■ **REQUIREMENT**
Can you transcribe the text of each entry below word for word, leaving the pictures out of your answer?

====== DATASET ROWS

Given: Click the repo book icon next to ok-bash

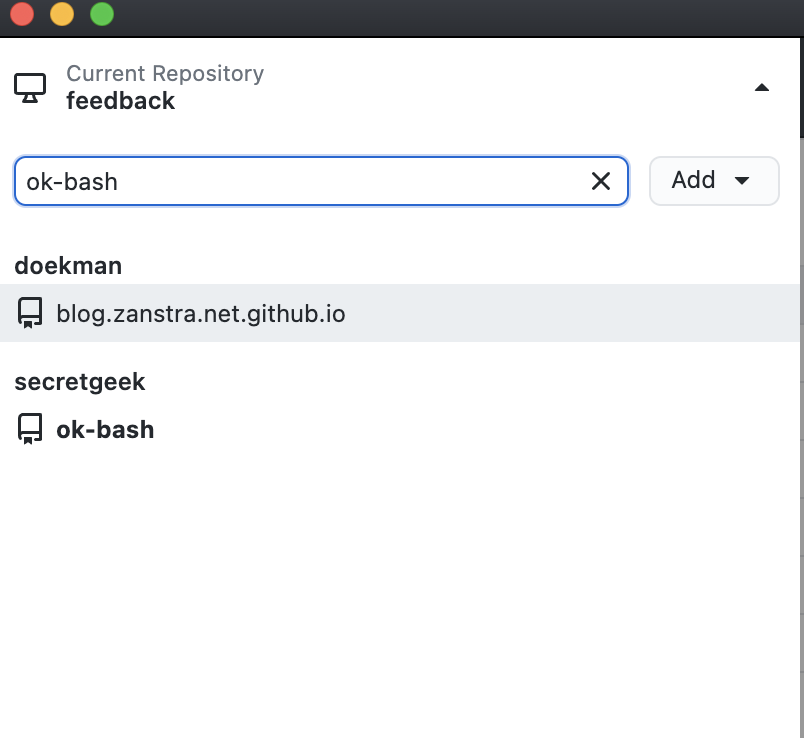Looking at the screenshot, I should (x=30, y=429).
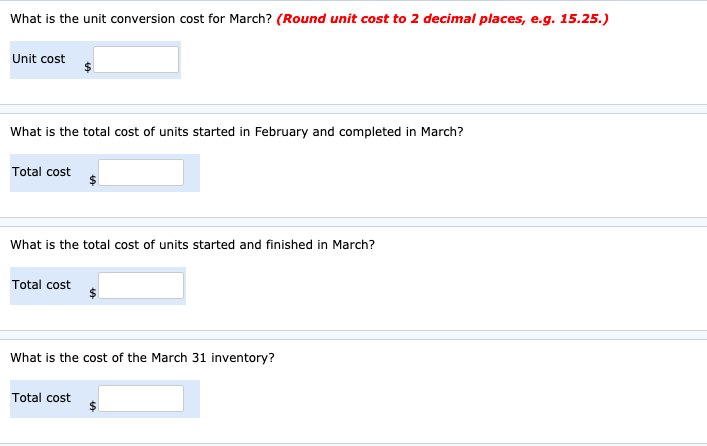
Task: Click the unit conversion cost input field
Action: click(137, 60)
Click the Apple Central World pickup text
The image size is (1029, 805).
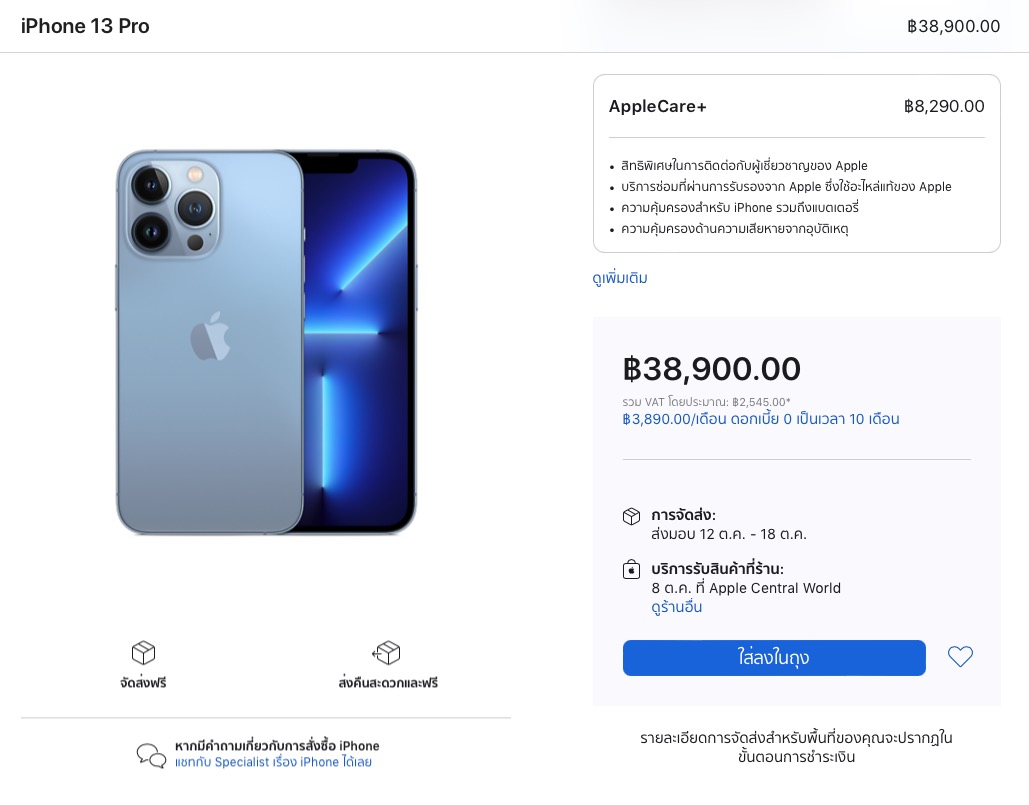click(775, 588)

============

■ **RESPONSE TO THIS TASK**
Given: Click the repo book icon next to ok-bash

Looking at the screenshot, I should (x=30, y=429).
Task: Click the unit conversion cost input field
Action: click(137, 60)
Click the Apple Central World pickup text
The image size is (1029, 805).
click(775, 588)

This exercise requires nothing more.